— Problems to work on —
**a.** List every place name that appears in the passage on the E. coli outbreak.
**b.** Answer these questions from the passage on the E. coli outbreak:
(i) Roughly how many people did the strain infect?
(ii) At which company does Andrew Kasarskis work?
(iii) Under what kind of license did one team release its data?
**c.** Quote the passage on the E. coli outbreak starting with "Last summer, biologist" and going on through "on legal wrangling.".

— Document passage —
*-*-*

Last summer, biologist Andrew Kasarskis was eager to help decipher the genetic origin of the Escherichia coli strain that infected roughly 4,000 people in Germany between May and July. But he knew it that might take days for the lawyers at his company — Pacific Biosciences of Menlo Park, California — to parse the agreements governing how his team could use data collected on the strain. Luckily, one team had released its data under a Creative Commons licence that allowed free use of the data, allowing Kasarskis and his colleagues to join the international research effort and publish their work1 without wasting time on legal wrangling.

*-*-*

— Data —
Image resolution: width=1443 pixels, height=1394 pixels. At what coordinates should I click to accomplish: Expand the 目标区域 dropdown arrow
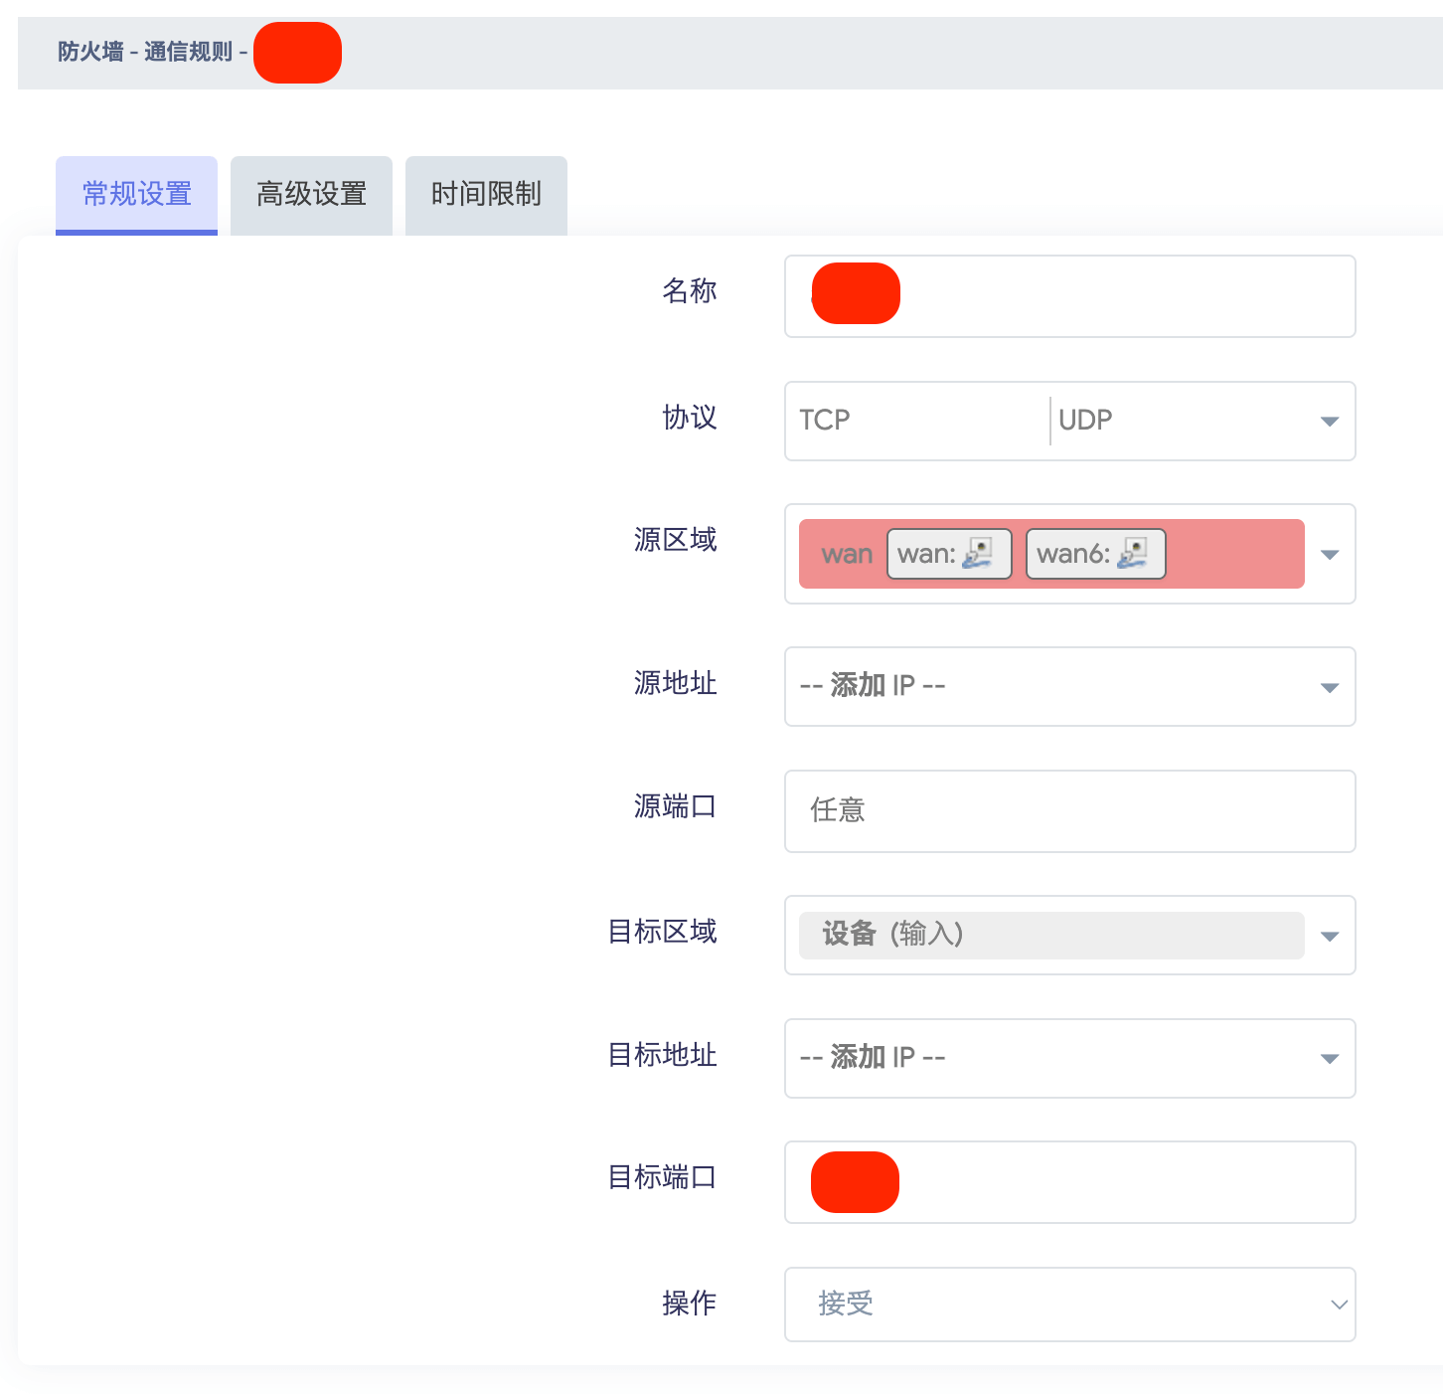1330,936
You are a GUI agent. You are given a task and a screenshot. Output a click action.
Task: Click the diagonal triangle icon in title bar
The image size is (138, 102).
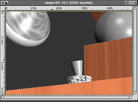[x=7, y=3]
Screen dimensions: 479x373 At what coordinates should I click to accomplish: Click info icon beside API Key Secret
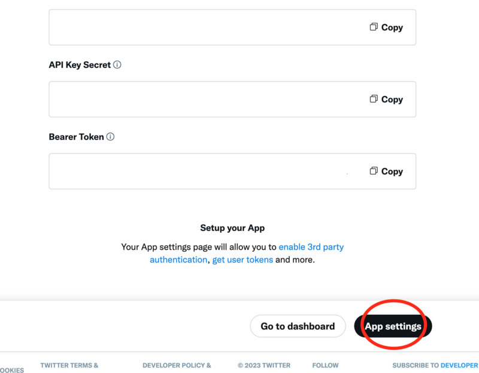pyautogui.click(x=117, y=65)
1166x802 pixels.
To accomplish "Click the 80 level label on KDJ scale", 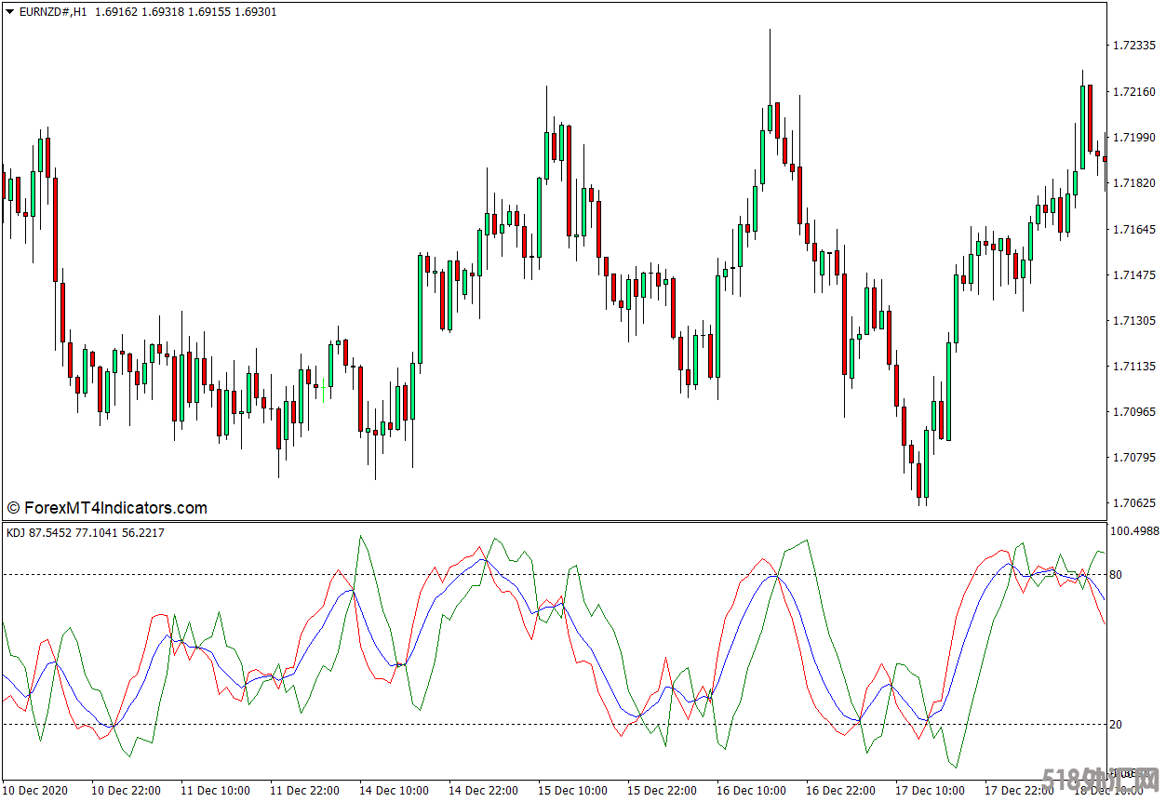I will pos(1115,575).

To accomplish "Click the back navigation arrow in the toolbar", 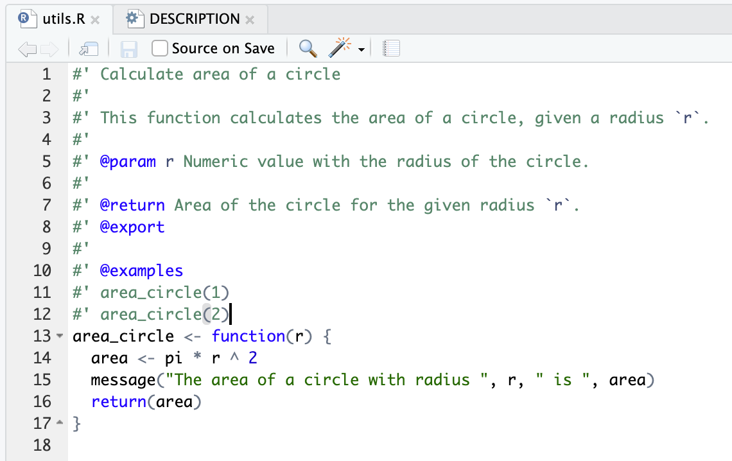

*-*-*

— Responses to the tasks —
**a.**
Germany
Menlo Park
California

**b.**
(i) Roughly 4,000 people.
(ii) Pacific Biosciences.
(iii) A Creative Commons license.

**c.**
Last summer, biologist Andrew Kasarskis was eager to help decipher the genetic origin of the Escherichia coli strain that infected roughly 4,000 people in Germany between May and July. But he knew it that might take days for the lawyers at his company — Pacific Biosciences of Menlo Park, California — to parse the agreements governing how his team could use data collected on the strain. Luckily, one team had released its data under a Creative Commons licence that allowed free use of the data, allowing Kasarskis and his colleagues to join the international research effort and publish their work1 without wasting time on legal wrangling.